We have been having a very spectacular Spring, hotter than usual, lots of blue skies and far fewer downpours than we would normally expect at this time of the year. So, despite being happy at seeing wonderful blossom streams running down the pavements and rains of seeds flowing down from the trees, I was expecting my package to be dried to a crisp more than anything.

So, here are some scans showing what I found. The first is the lovely blue rag paper I used as a wrapper which has held onto some of that blue behind where the ties and wires sat. Bleached to almost white on the outside, I love the tightrope walker stick person who has emerged. New character in a story, I suspect, or possibly their ghost or reflection....

A beautiful spider was unhappy to be disturbed from a little hiding place beside some ground up pastels and the bark type fabric I had packed. He ran off with some party makeup down one side of his body. Much as I don't mind a spider in the house, I figured he might not like his sudden forced move to the city, so I put him outside and I hope he might like a front garden full of bluebells better than my flat.

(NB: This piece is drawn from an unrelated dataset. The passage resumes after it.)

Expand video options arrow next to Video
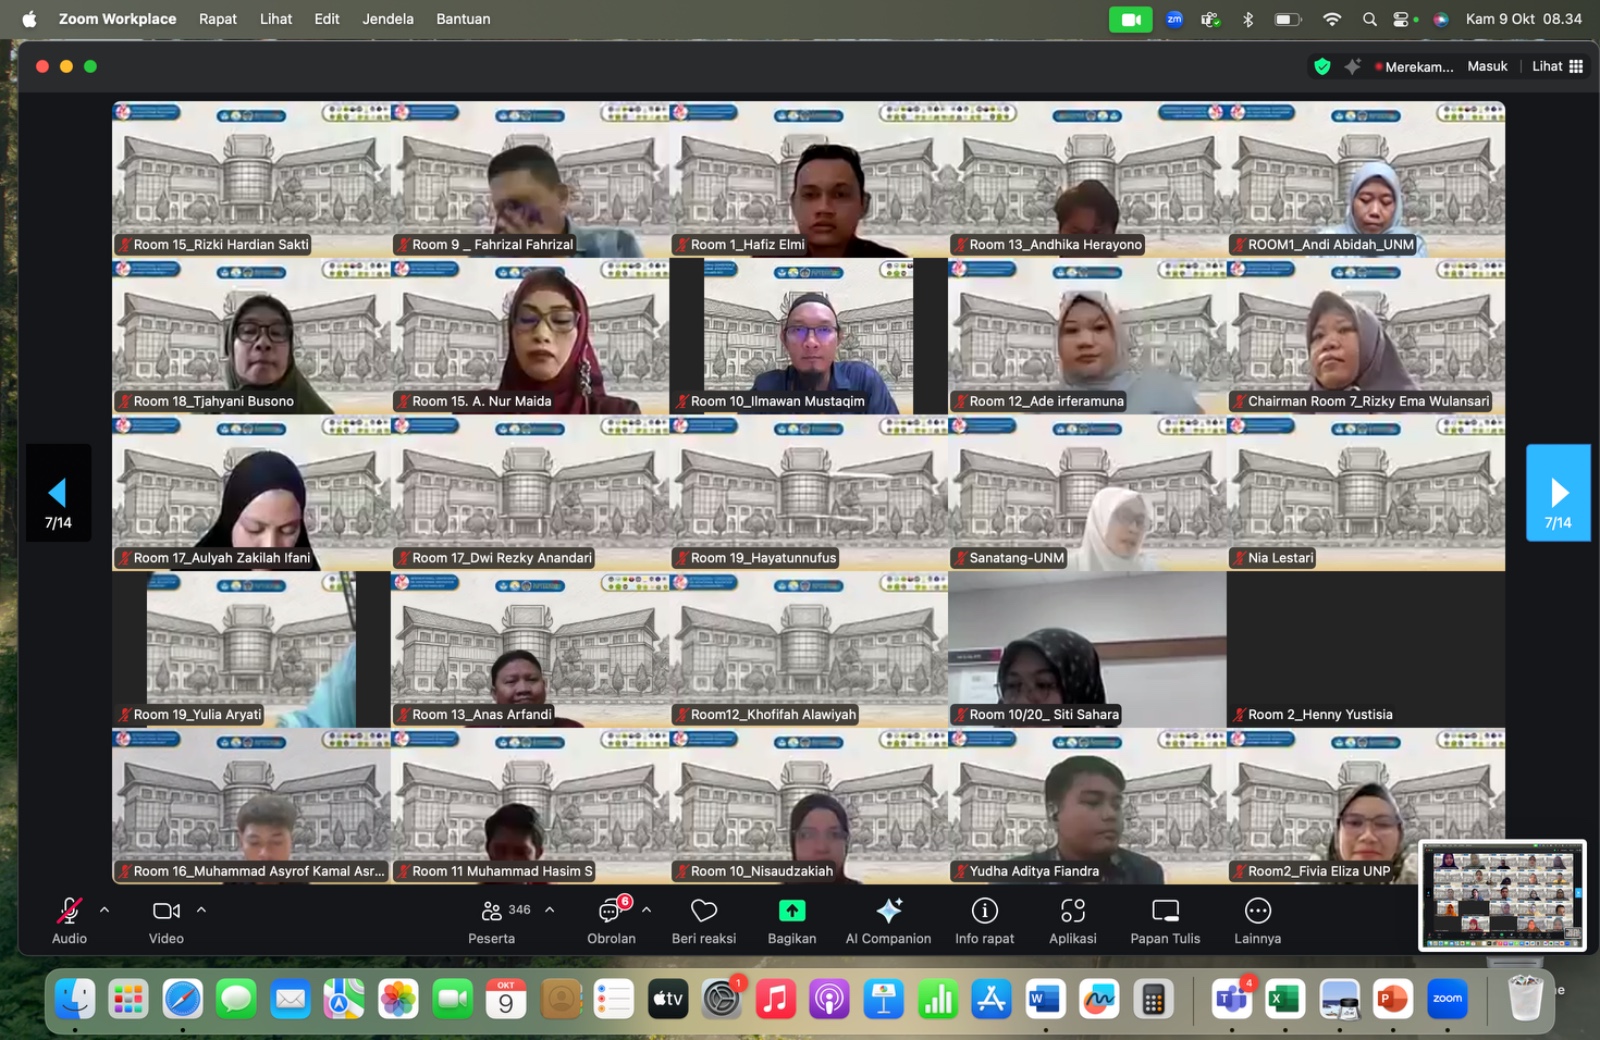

Most of my materials looked pretty much as they did when I wrapped them up. Air dried. I guess I might bury things another time, except having had a bit of a dig on my plot the other day, the soil is as dry as the breeze at the moment and we've had the watering cans out already.

The next shots show the most dramatic changes. Although that red tissue paper must never have got the proper soaking I was hoping for, I like how the luggage tag has blurred. The tea bag is a little world of beauty that will probably 
inspire some poetic words soon. I just love the pink there against the greenish tint from the copper. In case you can't make out the words, they say - words disintegrate but the memory of them remains.

The final scan shows bits of colour bleed. The metal beach finds and the teabags were the most helpful items. I like the speckles. They remind me of old mildewed photos and books in musty attics, the patterns you see on old mirrors.

When I am out-of-sorts, it's usually because I have spent too long indoors, so this is one of my little reminders to do the right thing, and it's great that the colours bled in. I didn't want this paper coming back pristine.

Without the bundle, the rosemary bush is now looking out towards the company of some cane wigwams that wait for the slender fingers of sweet peas to grab hold and start their eager climb towards the height of  Summer. They are reaching out already.


This has been such a great project to take part in. It has generated such a buzz from those taking part as well as those who are not. That's quite something in itself.

You can check out what's going on with the other bundles by visiting Seth's blog The Altered Page here, and later in the year there will be more pieces emerging from what folks have found inside the bundles. 

Cheers to Seth for his boundless energy and enthusiasm for bringing this project together.